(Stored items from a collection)
·····

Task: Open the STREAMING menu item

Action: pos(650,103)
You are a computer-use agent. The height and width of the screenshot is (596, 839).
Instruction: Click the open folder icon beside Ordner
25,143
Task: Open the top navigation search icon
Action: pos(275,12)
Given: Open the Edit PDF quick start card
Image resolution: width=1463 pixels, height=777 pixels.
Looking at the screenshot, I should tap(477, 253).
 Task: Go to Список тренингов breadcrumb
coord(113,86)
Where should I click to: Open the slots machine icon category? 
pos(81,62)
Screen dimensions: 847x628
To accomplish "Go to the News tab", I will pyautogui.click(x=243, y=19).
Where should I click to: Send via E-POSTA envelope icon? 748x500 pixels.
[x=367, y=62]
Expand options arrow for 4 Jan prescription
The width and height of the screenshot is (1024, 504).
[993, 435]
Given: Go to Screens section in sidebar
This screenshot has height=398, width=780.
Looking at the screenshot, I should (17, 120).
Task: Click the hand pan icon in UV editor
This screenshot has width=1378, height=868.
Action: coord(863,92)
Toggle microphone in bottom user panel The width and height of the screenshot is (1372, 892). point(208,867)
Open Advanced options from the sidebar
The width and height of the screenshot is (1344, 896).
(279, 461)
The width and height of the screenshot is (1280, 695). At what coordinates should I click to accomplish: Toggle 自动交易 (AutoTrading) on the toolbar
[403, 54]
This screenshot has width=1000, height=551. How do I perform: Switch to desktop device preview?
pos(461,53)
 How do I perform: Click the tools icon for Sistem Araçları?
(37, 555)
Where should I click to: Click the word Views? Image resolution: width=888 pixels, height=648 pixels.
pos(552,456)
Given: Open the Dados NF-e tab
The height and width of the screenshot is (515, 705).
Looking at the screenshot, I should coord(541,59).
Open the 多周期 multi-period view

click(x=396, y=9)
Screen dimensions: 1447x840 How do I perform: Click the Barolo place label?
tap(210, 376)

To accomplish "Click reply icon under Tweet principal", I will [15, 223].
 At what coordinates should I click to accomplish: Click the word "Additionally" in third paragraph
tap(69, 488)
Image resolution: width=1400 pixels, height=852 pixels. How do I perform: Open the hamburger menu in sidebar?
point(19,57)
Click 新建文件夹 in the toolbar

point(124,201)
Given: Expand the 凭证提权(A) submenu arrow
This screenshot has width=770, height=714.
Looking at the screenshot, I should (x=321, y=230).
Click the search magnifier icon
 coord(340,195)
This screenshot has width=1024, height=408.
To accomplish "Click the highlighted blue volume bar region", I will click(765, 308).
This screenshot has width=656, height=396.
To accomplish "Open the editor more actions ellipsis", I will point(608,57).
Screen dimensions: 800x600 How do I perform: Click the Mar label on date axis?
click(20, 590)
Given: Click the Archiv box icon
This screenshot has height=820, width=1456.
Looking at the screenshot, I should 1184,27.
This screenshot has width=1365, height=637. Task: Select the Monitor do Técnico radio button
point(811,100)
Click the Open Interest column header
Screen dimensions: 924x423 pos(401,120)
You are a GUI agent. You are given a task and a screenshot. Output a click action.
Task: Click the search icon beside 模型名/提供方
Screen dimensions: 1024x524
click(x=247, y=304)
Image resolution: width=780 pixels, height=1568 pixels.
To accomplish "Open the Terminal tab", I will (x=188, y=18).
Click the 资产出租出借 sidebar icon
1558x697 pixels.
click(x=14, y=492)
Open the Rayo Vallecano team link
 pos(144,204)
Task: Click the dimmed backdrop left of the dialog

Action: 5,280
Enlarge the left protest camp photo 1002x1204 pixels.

·····

Goal of the exercise >>
What are the lines from the one with "Image resolution: width=1400" through the last line of the records above? Quote them exactly and add nothing.

Response to the exercise >>
Image resolution: width=1400 pixels, height=852 pixels. How do I perform: Open the hamburger menu in sidebar?
point(19,57)
Click 新建文件夹 in the toolbar

point(124,201)
Given: Expand the 凭证提权(A) submenu arrow
This screenshot has width=770, height=714.
Looking at the screenshot, I should (x=321, y=230).
Click the search magnifier icon
 coord(340,195)
This screenshot has width=1024, height=408.
To accomplish "Click the highlighted blue volume bar region", I will click(765, 308).
This screenshot has width=656, height=396.
To accomplish "Open the editor more actions ellipsis", I will point(608,57).
Screen dimensions: 800x600 How do I perform: Click the Mar label on date axis?
click(20, 590)
Given: Click the Archiv box icon
This screenshot has height=820, width=1456.
Looking at the screenshot, I should 1184,27.
This screenshot has width=1365, height=637. Task: Select the Monitor do Técnico radio button
point(811,100)
Click the Open Interest column header
Screen dimensions: 924x423 pos(401,120)
You are a GUI agent. You are given a task and a screenshot. Output a click action.
Task: Click the search icon beside 模型名/提供方
Screen dimensions: 1024x524
click(x=247, y=304)
Image resolution: width=780 pixels, height=1568 pixels.
To accomplish "Open the Terminal tab", I will (x=188, y=18).
Click the 资产出租出借 sidebar icon
1558x697 pixels.
click(x=14, y=492)
Open the Rayo Vallecano team link
 pos(144,204)
Task: Click the dimmed backdrop left of the dialog

Action: 5,280
Enlarge the left protest camp photo 1002x1204 pixels.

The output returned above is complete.